According to a report from the Center for Education and Workforce at Georgetown University, Washington D.C., there will be as many as 1.6 million nursing jobs created in the U.S. by 2020. As the baby boomers age, there will be a greater need for nursing professionals in almost every healthcare setting imaginable. However, the report goes on to state, hospitals and healthcare facilities will have 193,000 positions unfilled for a number of reasons.
High paying jobs
Nursing jobs are just as high-paying as they are demanding. Often running into 12-hour shifts of working on the feet and caring for others, the average salary for a licensed practical nurse (LPN) with an Associate’s degree is almost $43,000. Registered Nurses (RN) with a Bachelor of Science in Nursing earn $68,910 a year and nurse practitioners with at least a master’s level degree can make $95.070 on an average.

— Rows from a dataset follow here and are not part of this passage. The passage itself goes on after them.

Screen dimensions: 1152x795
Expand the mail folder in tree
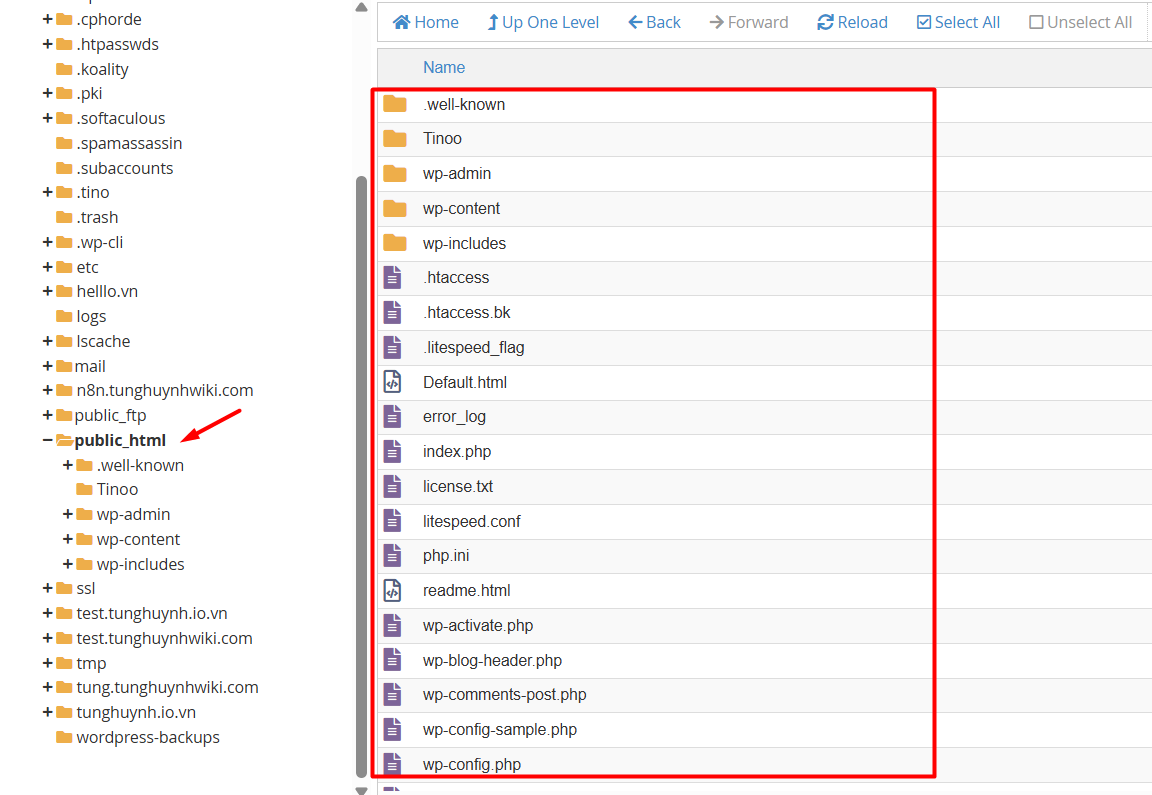pyautogui.click(x=48, y=367)

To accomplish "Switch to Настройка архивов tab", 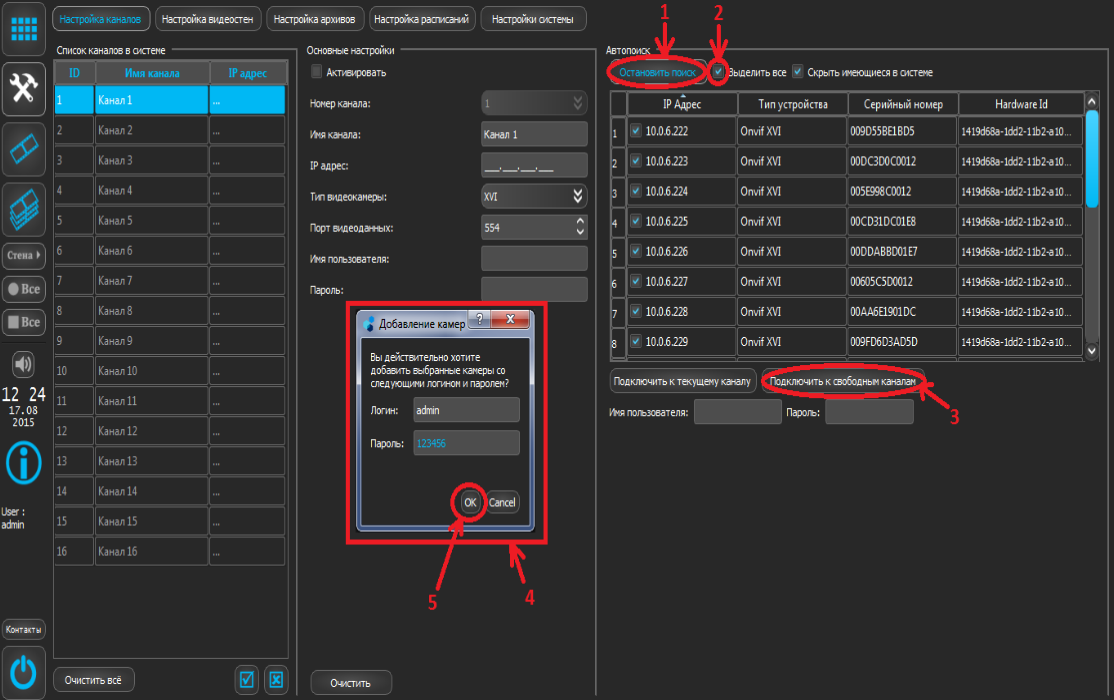I will click(314, 18).
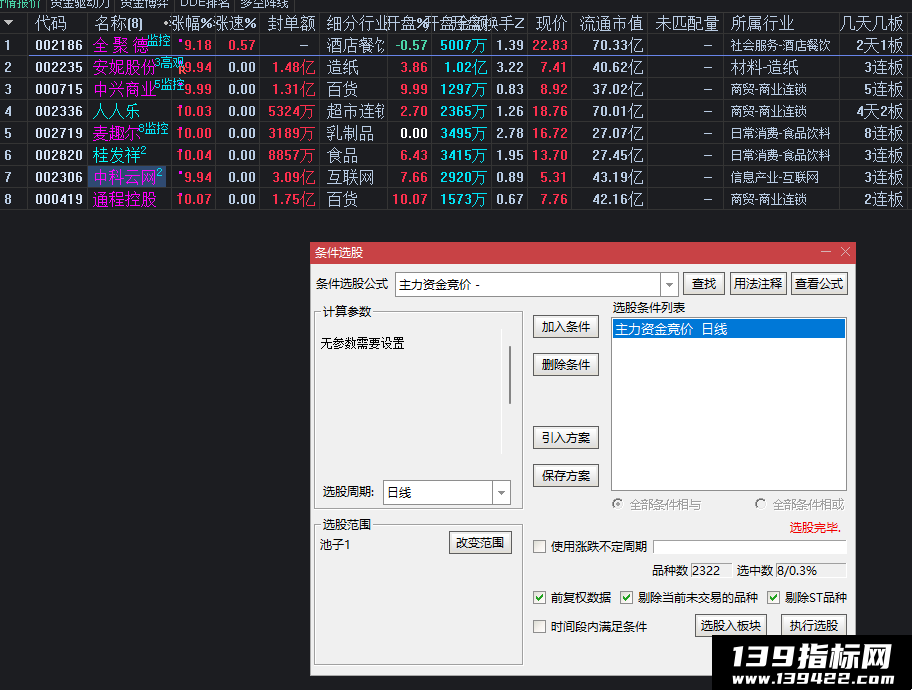Click 查看公式 to view the formula

(819, 284)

There are several reasons according to the report, for why such a stable job and attractive pays are still leading to shortage of nurses at care facilities. One of the biggest reasons is the increasing need for nurses to care for the elderly. The baby boomer generation is aging and while there is plenty of demand, the supply is weakening. Many registered nurses are themselves aging, with over fifty percent of the nurses above the age of fifty. In the next ten to fifteen years, many will be retiring.

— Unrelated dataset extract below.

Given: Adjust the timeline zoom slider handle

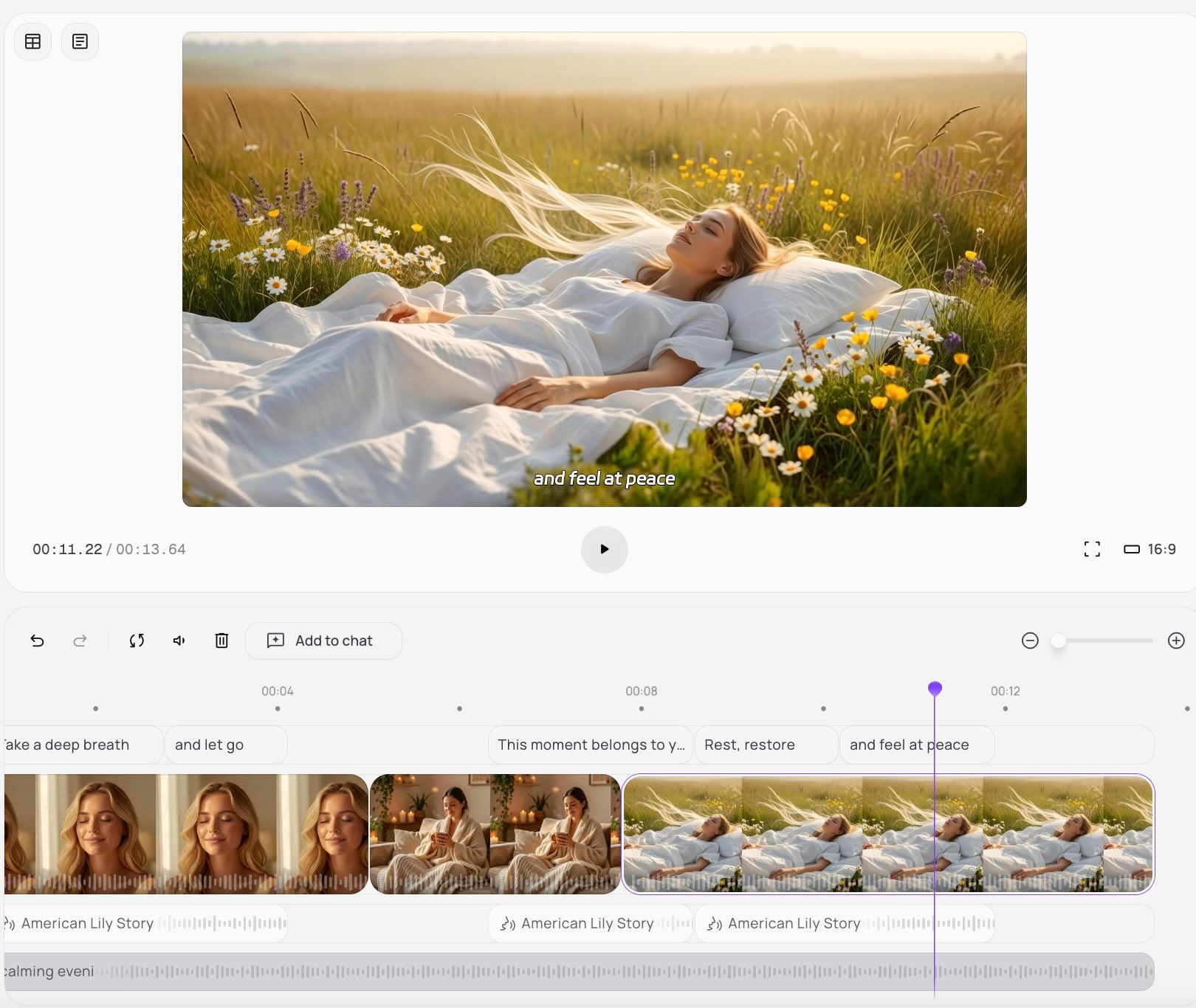Looking at the screenshot, I should click(1059, 641).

At the same time the focus of the Affordable Care Act on preventive care will lead to many new jobs in addition to the vacancies this will cause. Outpatient care will be back in great focus and there will be a need for professionals to fill positions like patient navigators, clinical coordinators etc.
High demand positions
Some of the fastest growing positions in the country today include that of nurse practitioner and registered nurses with clinical specialty across nearly all medical facility lists. RNs seeking to work as nurse practitioners are required to take a few additional years of masters’ level training in a degree program for the position of nurse practitioner. In their professional lives, they diagnose health, order diagnostics, prescribe medicines and help to educate caregivers as well as patients.
Preoperative nurses who care for patients before, after and during surgery are also in demand but 25 percent of existing operating room nurses will be retiring in a few years. RN case managers, certified RN anesthetist, nursing informatics specialist, trauma program manager are some of the other in-demand positions across the country.
Thousands of applicants to nursing schools rejected
Yet as the need for more nurses grows, there are fewer nurses graduating to meet the needs of society. This is because nursing schools are being unable to cope with the rise in demand. The American Association of Colleges of Nursing published a report in 2013-2014 in which it was revealed that nearly 79,000 applicants were turned away from graduate and baccalaureate programs in U.S. nursing schools because of a shortage of faculty, space in the classroom, clinical sites and constraints of budget. A survey was carried out and the results showed that nearly two thirds of nursing colleges participating claimed that a lack of sufficient faculty prevented them from accepting more candidates.
The Georgetown study also found that 37 percent of applicants who had the required test scores and the qualifications were unable to enter nursing schools for the same reason. Some of the biggest challenges hospitals face today is finding talent to fill specialized positions like oncology and neurosurgery.
According to industry experts, candidates looking for a well-paying career with plenty of room for growth, as well as job satisfaction that comes from taking care of others who need care will find plenty of opportunities in nursing, especially if they pursue higher education.